[INPUT MATERIAL]
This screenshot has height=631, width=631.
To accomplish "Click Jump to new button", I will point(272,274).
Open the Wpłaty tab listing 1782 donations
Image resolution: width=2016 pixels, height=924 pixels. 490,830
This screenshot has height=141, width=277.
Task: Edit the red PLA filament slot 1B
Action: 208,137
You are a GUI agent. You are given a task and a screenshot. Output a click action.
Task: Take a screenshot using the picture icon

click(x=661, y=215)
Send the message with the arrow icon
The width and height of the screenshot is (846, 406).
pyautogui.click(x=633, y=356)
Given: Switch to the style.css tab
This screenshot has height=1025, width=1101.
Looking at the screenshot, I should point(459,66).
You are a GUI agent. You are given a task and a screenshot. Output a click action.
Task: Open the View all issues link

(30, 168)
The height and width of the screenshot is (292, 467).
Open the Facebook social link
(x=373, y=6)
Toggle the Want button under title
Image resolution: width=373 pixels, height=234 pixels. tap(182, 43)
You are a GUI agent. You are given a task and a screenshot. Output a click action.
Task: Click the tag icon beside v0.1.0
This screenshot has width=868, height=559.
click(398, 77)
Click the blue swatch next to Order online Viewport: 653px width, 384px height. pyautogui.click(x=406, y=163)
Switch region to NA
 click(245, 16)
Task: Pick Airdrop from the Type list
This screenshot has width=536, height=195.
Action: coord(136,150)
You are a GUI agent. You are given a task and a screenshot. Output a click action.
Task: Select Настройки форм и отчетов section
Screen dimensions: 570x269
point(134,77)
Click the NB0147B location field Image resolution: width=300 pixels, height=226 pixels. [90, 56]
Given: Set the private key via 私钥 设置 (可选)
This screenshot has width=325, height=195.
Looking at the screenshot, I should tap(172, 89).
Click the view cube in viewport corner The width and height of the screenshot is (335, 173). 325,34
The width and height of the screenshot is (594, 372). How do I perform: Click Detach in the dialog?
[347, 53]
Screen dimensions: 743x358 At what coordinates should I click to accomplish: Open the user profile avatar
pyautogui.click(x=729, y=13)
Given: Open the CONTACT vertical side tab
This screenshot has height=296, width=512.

[TASK DESCRIPTION] Reproduce, word for word, the line containing "The width and height of the screenshot is (594, 372)." along with every later line of the listing, and leave out all earlier lines.

[ANSWER BELOW]
The width and height of the screenshot is (594, 372). How do I perform: Click Detach in the dialog?
[347, 53]
Screen dimensions: 743x358 At what coordinates should I click to accomplish: Open the user profile avatar
pyautogui.click(x=729, y=13)
Given: Open the CONTACT vertical side tab
This screenshot has height=296, width=512.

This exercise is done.